Accelerating vaccine development

Traditional vaccine development is slow by design with extensive scientific review, rigorous preclinical testing, and at least three phases of progressive clinical trials. Historically, it takes between five and 10 years and over $1 billion to develop a vaccine and to make sure it's safe and effective. And that's before making enough vaccine for everyone and administering it to patients around the world.

So how do vaccines work? And how do we speed up the process?

When a virus like SARS-CoV-2 enters your body, your immune system responds by producing specific antibodies to both neutralize the current infection
and watch out for that virus's characteristic pattern, should it ever reappear. 

Traditional vaccines use all or part of killed or weakened virus to teach your immune system to recognize and act on those specific characteristics without the virus ever entering the body. Because these vaccines start as live pathogen they require extensive biosafety facilities and significant time and cost to develop.

New vaccines are taking a different approach.

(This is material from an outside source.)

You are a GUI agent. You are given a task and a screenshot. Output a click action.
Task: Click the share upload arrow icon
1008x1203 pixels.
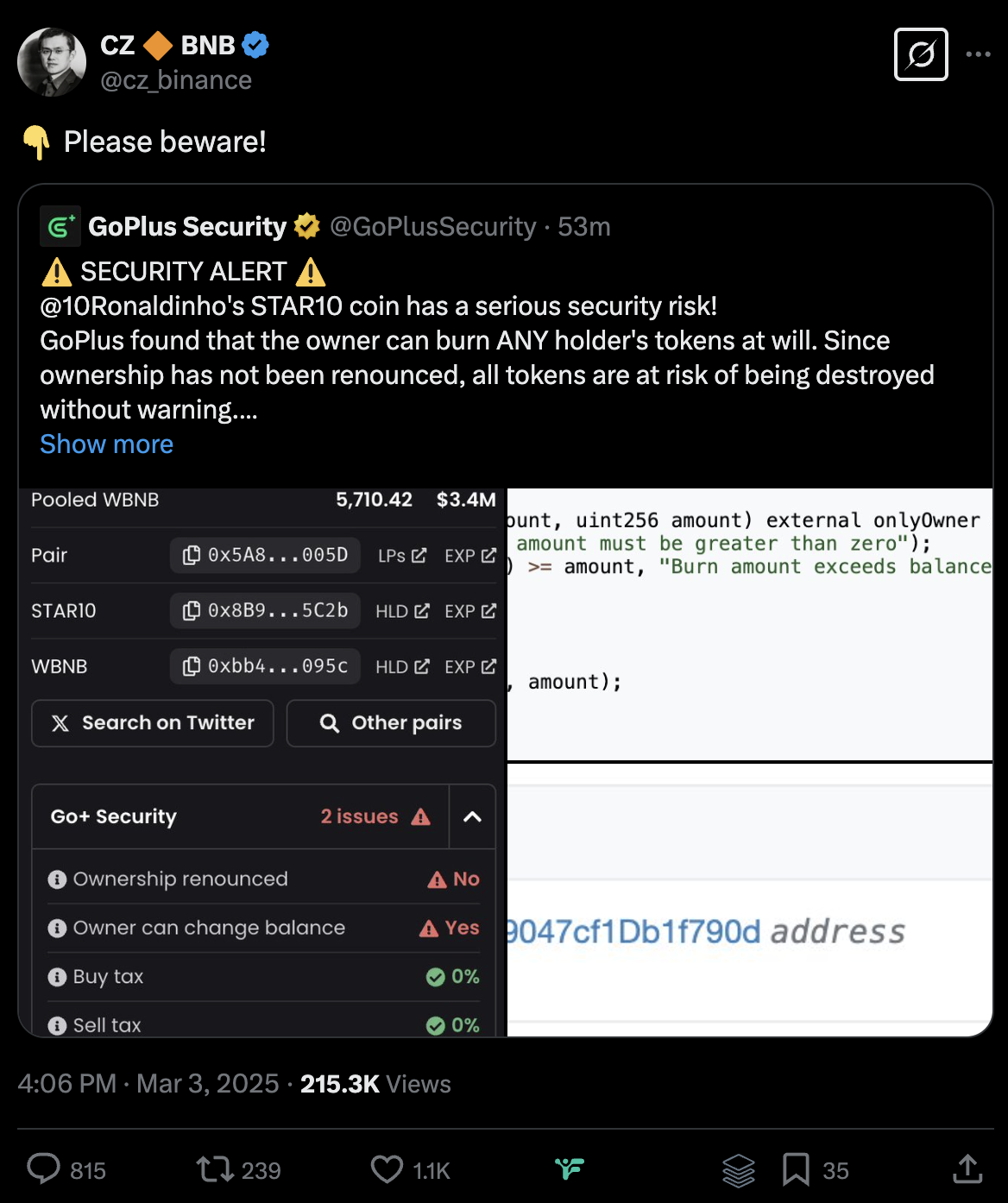click(x=968, y=1168)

Using advanced sequencing technologies, scientists are able to obtain and analyze the genetic code of a new virus within hours of discovering it. After isolating the code for the virus's specific recognizable proteins, scientists can create a template for that protein, a short, single stranded sequence of nucleotides called messenger RNA. If the mRNA sequence can be delivered to enough cells, they will create the viral proteins right within the cell, giving your immune system the means to recognize and fight any virus with these characteristics.

RNA vaccines can be made in large quantities in a matter of days at relatively low cost. However, they expire quickly and must be stored at extremely low temperatures, making distribution difficult.

Despite these challenges and the need for more testing, RNA and other novel vaccine methods have the potential to significantly accelerate vaccine development, and by refining the process for preclinical testing and clinical trials, we will soon be much more agile in the fight against an infectious disease.